What the task asks
Copy out the lines of the records below, and only those lines, from the one with "The image size is (800, 554)." through the one with "is (1551, 784).", exactly as they appear.

Provided material
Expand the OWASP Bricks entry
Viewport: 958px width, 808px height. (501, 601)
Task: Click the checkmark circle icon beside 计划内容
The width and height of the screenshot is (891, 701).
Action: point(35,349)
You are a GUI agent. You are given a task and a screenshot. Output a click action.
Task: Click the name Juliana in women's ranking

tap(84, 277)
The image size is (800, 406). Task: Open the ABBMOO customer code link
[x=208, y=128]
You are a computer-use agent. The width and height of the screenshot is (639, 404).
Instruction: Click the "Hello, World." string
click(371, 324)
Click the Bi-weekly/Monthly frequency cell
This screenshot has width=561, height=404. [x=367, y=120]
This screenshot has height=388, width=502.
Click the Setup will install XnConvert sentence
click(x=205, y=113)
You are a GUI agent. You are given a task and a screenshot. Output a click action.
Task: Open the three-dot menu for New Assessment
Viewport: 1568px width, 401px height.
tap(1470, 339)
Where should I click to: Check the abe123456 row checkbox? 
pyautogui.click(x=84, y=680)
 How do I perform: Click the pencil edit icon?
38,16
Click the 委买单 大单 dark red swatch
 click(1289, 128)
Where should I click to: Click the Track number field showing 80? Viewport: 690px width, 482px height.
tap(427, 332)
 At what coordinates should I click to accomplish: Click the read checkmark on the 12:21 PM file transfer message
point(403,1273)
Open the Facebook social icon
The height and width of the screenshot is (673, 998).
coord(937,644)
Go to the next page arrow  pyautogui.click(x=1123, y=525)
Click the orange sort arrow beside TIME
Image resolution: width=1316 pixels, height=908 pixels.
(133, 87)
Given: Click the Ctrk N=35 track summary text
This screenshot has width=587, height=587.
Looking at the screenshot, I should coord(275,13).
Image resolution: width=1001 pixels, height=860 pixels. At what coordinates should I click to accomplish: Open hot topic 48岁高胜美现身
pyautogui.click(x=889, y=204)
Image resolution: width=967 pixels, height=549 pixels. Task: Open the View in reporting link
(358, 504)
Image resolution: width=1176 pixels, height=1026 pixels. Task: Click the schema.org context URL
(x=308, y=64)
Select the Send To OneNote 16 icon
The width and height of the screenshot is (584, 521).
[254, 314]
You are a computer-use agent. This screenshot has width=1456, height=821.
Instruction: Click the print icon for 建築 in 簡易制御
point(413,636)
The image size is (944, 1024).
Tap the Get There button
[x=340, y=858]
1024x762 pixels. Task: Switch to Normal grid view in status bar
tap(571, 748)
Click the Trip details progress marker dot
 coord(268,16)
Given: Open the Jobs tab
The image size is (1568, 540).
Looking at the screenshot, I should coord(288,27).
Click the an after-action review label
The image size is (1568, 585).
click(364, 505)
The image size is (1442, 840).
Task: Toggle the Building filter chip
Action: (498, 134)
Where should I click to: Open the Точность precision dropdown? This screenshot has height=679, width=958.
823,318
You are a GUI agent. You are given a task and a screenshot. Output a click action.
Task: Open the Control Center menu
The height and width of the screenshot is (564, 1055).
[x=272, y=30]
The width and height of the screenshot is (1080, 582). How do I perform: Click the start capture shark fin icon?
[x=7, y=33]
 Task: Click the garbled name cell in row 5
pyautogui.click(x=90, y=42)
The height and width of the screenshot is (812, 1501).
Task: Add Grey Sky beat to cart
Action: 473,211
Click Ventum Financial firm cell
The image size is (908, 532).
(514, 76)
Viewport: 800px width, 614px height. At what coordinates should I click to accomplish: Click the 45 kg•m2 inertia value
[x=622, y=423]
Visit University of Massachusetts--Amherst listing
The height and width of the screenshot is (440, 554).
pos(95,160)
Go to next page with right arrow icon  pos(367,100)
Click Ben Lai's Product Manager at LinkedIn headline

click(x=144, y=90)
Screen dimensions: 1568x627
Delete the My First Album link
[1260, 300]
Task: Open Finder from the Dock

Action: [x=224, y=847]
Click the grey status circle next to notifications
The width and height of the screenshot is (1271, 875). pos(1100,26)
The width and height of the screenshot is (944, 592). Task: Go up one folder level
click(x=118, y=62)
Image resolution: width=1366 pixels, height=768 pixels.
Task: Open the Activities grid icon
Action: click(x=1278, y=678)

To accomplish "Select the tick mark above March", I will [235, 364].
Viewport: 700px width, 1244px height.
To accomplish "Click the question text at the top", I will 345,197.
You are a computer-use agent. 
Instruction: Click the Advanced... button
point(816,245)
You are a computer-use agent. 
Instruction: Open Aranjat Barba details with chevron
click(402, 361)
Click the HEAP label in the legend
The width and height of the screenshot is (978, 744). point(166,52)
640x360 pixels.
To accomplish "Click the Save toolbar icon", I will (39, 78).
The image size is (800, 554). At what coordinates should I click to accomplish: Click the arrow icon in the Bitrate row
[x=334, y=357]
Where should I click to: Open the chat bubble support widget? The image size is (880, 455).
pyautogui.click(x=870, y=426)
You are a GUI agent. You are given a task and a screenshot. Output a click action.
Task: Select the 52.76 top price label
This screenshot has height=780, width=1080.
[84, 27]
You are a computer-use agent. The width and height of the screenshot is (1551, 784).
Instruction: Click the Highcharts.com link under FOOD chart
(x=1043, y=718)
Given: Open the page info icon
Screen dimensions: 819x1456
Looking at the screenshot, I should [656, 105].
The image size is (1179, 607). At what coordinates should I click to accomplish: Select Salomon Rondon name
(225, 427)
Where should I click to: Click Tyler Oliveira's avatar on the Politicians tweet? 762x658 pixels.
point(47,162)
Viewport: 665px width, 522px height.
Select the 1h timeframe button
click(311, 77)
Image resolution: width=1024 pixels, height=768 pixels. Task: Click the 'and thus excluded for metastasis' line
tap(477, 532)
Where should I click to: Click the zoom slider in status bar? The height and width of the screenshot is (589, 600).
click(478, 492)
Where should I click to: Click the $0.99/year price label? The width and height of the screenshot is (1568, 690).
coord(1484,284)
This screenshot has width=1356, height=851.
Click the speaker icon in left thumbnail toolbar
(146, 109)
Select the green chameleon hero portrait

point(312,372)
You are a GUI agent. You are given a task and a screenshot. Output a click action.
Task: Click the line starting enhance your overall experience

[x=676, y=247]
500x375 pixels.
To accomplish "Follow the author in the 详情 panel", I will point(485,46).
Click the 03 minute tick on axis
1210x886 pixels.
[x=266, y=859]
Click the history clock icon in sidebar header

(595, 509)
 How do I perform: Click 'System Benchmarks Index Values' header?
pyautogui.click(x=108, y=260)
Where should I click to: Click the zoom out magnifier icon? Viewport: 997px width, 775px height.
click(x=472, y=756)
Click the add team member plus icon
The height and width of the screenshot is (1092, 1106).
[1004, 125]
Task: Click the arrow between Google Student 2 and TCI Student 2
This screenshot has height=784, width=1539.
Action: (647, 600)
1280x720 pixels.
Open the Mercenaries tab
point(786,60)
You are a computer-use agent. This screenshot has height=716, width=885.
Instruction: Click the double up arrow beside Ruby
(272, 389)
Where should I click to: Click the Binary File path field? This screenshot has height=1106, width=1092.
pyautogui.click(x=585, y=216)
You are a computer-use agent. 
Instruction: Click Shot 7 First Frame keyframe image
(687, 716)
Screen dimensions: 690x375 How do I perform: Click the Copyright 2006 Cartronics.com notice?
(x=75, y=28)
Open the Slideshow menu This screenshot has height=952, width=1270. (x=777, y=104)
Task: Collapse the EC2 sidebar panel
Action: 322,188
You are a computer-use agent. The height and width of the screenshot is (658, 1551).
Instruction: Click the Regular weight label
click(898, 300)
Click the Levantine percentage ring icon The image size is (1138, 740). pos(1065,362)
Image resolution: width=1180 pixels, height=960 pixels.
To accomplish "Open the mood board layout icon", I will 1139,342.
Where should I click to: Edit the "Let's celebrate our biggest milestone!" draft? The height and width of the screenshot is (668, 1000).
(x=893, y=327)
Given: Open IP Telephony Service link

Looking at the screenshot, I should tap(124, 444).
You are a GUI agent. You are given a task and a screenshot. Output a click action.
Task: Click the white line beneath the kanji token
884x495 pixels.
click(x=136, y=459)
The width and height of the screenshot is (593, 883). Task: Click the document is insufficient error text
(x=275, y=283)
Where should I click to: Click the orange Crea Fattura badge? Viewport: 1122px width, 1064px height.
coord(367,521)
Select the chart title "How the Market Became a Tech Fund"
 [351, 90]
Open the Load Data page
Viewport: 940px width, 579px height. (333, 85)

Response to the task
The image size is (800, 554). At what coordinates should I click to accomplish: Click the arrow icon in the Bitrate row
[x=334, y=357]
Where should I click to: Open the chat bubble support widget? The image size is (880, 455).
pyautogui.click(x=870, y=426)
You are a GUI agent. You are given a task and a screenshot. Output a click action.
Task: Select the 52.76 top price label
This screenshot has height=780, width=1080.
[84, 27]
You are a computer-use agent. The width and height of the screenshot is (1551, 784).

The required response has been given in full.